▸ **BRIEF**
After locating the line that contains "登录 (1496, 16)" in the following entries, reproduce it and each later line exactly, including the last.

▸ **RECORDS FOR THIS EXERCISE**
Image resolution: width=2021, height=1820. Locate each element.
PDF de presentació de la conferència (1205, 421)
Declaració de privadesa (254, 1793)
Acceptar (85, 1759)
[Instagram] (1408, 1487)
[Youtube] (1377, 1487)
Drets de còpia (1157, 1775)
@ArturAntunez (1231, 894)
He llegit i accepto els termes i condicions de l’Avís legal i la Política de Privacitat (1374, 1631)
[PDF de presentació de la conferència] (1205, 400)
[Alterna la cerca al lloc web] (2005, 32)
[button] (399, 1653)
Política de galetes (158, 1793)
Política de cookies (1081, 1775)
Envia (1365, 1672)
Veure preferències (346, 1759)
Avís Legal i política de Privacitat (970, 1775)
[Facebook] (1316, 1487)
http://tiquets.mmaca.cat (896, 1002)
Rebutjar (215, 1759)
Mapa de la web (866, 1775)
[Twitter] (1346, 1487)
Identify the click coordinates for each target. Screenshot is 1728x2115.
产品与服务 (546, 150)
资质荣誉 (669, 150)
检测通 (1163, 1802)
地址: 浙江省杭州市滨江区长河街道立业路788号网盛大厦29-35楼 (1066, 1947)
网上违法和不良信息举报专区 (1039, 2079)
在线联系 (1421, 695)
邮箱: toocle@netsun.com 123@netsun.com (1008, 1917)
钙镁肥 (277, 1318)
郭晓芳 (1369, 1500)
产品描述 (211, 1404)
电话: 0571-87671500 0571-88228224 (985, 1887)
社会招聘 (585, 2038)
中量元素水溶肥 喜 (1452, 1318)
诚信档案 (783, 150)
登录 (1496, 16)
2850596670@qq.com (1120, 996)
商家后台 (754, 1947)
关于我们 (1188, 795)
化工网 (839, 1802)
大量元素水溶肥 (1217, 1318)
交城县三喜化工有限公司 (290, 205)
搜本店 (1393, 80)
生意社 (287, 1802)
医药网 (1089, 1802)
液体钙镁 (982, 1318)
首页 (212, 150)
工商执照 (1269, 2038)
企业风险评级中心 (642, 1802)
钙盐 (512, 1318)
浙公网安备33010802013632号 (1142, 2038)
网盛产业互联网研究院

▸ **ANSWER BELOW**
登录 (1496, 16)
2850596670@qq.com (1120, 996)
商家后台 (754, 1947)
关于我们 (1188, 795)
化工网 (839, 1802)
大量元素水溶肥 (1217, 1318)
交城县三喜化工有限公司 (290, 205)
搜本店 (1393, 80)
生意社 (287, 1802)
医药网 (1089, 1802)
液体钙镁 (982, 1318)
首页 (212, 150)
工商执照 (1269, 2038)
企业风险评级中心 (642, 1802)
钙盐 (512, 1318)
浙公网安备33010802013632号 (1142, 2038)
网盛产业互联网研究院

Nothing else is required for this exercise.